Oil Prices Set Another Record, Topping $42
By NEELA BANERJEE
Published: June 2, 2004
EIRUT, June 1 - Oil prices jumped to records on Tuesday, as traders in Europe and the United States reacted to the killings of 22 foreign workers in Khobar, Saudi Arabia, over the weekend.
The Khobar attack and the surge in prices have cast a pall over a meeting of the Organization of the Petroleum Exporting Countries here this week, driving home a sense among the delegates that in the short term at least, there is little they can do to bring prices down.
A week ago, Saudi Arabia, the de facto leading member of OPEC, appeared to have a plan to halt the rise in prices. At an industry conference in Amsterdam, the Saudi oil minister, Ali al-Naimi, announced that his country, the only oil producer with significant spare capacity, would be willing to pump a lot more new oil.
Prices drifted down over the course of the week, though infighting within OPEC about the Saudi proposals prevented a steep decline.
But the attack over the weekend on a residential complex in Khobar, an oil hub on the east coast, has fanned fears that terrorism may begin to crimp oil production in Saudi Arabia and elsewhere in the region, and not just in Iraq. The Saudi delegates and others have come to Beirut without options to counter those fears in the short term, analysts said.
Crude oil for July delivery rose 6.1 percent to close at $42.33 a barrel on the New York Mercantile Exchange Tuesday, the highest price in the 21 years that oil futures have been traded there. The International Petroleum Exchange in London recorded a 5.6 percent jump in its benchmark oil contract.
"Clearly, the psychological impact of this was devastating," said Yasser Elguindi, managing director at Medley Global Advisers, a New York consulting firm. "I sense the wind has been taken out of their Amsterdam sails."
Mr. Elguindi and others who have talked to delegates here, and to the Saudis in particular, said that the weekend attack left people shaken.
Lawrence J. Goldstein, president of the Petroleum Industry Research Foundation in New York, noted that oil prices also jumped after an attack in Yanbu on May 1, when five Western oil engineers and a Saudi security officer were killed and more than 30 people were wounded.
ABB, the Swiss-Swedish engineering company that employed the engineers killed at Yanbu, pulled its staff out of the country a few days later. The latest attack stoked worries in the markets that many more foreigners, especially in the upper echelons of the state oil company, Aramco, might leave Saudi Arabia now, possibly affecting production levels, according to Roger Diwan, managing director at PFC Energy, a Washington consulting firm.
Industry analysts said some expatriates, in a range of businesses including the oil sector, were already leaving, and that fears of supply disruptions have added a "risk premium" of $6 to $10 to the price of every barrel of oil.
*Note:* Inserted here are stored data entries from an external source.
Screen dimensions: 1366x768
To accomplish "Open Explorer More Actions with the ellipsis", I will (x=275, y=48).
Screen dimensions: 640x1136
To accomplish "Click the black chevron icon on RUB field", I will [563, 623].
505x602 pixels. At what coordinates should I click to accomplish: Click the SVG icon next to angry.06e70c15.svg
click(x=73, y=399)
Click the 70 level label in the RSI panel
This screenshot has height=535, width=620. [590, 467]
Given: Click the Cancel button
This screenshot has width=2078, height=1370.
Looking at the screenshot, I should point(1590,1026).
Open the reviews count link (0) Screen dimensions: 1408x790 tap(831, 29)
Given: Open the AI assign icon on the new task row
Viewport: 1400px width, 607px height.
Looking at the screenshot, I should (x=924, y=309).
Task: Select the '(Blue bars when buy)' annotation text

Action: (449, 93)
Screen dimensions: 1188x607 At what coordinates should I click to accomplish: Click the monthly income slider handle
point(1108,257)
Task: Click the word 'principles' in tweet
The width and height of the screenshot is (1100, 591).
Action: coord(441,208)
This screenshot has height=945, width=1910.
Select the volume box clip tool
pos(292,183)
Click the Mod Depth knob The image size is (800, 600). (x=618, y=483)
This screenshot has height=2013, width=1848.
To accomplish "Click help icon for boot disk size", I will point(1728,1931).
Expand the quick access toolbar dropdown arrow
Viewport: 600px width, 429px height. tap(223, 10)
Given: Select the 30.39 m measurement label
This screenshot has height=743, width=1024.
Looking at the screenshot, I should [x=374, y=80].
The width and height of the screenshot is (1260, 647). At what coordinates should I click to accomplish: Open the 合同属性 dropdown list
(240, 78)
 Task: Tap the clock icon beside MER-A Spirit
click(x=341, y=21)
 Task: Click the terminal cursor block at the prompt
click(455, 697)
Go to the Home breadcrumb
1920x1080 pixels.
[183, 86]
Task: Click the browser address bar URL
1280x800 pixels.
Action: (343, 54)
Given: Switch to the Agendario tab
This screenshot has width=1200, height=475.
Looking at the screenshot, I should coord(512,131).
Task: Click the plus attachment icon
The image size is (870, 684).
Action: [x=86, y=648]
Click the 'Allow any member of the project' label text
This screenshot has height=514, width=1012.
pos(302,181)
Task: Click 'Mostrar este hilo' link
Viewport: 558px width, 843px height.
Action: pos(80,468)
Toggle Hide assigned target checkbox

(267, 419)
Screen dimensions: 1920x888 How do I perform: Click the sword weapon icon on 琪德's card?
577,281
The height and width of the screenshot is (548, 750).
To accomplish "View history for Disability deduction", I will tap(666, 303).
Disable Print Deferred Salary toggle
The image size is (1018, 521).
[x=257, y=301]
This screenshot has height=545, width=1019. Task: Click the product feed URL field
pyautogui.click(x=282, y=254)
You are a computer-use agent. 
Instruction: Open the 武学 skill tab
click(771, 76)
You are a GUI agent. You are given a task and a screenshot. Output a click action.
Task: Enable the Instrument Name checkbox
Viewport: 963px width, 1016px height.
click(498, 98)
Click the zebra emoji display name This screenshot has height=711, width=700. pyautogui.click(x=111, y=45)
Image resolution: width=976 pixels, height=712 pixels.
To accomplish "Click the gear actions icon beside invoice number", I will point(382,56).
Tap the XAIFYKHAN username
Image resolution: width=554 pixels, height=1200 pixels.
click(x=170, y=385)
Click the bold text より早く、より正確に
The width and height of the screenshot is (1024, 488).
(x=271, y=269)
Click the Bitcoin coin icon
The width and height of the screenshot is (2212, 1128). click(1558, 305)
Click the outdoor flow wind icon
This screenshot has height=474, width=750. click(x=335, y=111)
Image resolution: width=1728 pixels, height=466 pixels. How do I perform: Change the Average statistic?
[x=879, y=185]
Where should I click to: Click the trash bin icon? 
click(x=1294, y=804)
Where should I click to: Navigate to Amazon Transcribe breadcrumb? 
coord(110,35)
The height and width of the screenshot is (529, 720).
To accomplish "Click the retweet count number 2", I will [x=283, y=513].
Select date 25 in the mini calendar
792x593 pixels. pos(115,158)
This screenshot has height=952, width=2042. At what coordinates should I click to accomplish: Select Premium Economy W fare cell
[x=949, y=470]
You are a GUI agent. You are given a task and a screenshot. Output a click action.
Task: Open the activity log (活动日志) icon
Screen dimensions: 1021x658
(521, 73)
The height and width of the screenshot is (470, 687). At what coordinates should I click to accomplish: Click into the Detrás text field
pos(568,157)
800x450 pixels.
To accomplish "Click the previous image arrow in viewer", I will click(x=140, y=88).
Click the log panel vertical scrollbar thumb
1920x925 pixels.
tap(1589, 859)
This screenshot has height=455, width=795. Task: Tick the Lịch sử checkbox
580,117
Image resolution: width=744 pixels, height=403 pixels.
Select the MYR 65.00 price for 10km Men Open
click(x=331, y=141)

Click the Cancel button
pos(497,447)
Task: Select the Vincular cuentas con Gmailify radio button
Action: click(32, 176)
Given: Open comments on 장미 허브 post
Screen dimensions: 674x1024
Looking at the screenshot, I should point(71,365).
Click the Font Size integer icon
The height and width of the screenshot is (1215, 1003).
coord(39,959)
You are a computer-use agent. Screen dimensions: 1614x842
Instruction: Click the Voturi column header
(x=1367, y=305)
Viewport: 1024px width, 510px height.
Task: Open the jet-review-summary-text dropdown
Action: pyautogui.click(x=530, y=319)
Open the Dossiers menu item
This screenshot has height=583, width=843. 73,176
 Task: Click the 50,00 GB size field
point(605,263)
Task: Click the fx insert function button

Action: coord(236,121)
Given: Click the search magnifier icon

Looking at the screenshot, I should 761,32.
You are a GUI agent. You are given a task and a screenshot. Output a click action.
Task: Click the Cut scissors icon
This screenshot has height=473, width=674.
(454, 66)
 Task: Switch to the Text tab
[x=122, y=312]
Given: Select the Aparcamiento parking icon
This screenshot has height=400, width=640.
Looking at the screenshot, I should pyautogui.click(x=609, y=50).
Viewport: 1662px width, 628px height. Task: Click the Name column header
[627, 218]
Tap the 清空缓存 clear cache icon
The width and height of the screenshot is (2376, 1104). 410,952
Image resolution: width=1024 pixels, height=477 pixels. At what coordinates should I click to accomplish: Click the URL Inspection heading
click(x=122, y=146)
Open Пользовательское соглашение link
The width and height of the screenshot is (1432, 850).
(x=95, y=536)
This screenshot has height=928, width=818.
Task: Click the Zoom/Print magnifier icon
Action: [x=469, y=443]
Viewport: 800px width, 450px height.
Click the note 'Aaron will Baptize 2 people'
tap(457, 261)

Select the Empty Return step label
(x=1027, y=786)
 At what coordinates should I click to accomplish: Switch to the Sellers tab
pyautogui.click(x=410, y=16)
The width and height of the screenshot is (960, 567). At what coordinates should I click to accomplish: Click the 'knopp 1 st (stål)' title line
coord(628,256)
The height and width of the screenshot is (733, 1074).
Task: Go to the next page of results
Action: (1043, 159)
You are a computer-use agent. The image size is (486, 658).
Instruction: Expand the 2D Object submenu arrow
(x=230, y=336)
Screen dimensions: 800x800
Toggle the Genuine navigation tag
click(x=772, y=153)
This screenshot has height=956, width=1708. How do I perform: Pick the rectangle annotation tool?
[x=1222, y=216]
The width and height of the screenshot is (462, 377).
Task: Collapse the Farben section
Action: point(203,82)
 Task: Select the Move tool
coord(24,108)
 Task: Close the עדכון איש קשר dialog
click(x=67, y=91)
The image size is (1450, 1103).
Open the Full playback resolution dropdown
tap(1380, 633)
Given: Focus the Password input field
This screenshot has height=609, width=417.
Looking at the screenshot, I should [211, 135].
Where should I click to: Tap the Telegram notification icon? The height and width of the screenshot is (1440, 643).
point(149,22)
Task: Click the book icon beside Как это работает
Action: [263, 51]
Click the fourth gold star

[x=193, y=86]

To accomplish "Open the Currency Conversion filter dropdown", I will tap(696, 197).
"The question is, Will they be able to attack oil facilities? We don't know," Mr. Diwan said. "It's much easier to attack a compound than a facility, and the fact that they haven't attacked one should be reassuring. But the fact is that you will see more violence against civilians, foreigners and nonforeigners, no doubt."
Saudi Arabia is widely expected to go ahead and throw its oil taps wide open in an effort to push prices down. Disagreement within OPEC about proposed increases in production quotas has kept the Saudis' plans from doing much good so far, Mr. Elguindi said, and the discord may be making matters worse by revealing a level of disorganization and fragmentation within the cartel that traders do not want to see right now. A decision on quota levels is expected when delegates meet formally here on Thursday.
Saudi Arabia produced about 8.5 million barrels a day last month, and appears prepared to increase production to about 10 million barrels a day for the next few months, Mr. Goldstein said. But there, too, problems loom. The kind of new oil the Saudis can offer is high in sulfur, but most refineries want low-sulfur crude, which is better for making gasoline, Mr. Goldstein pointed out. He and other analysts said that the new oil might help hold down gasoline and heating oil prices in the fall and winter, but would do little to ease the upward pressure on prices now.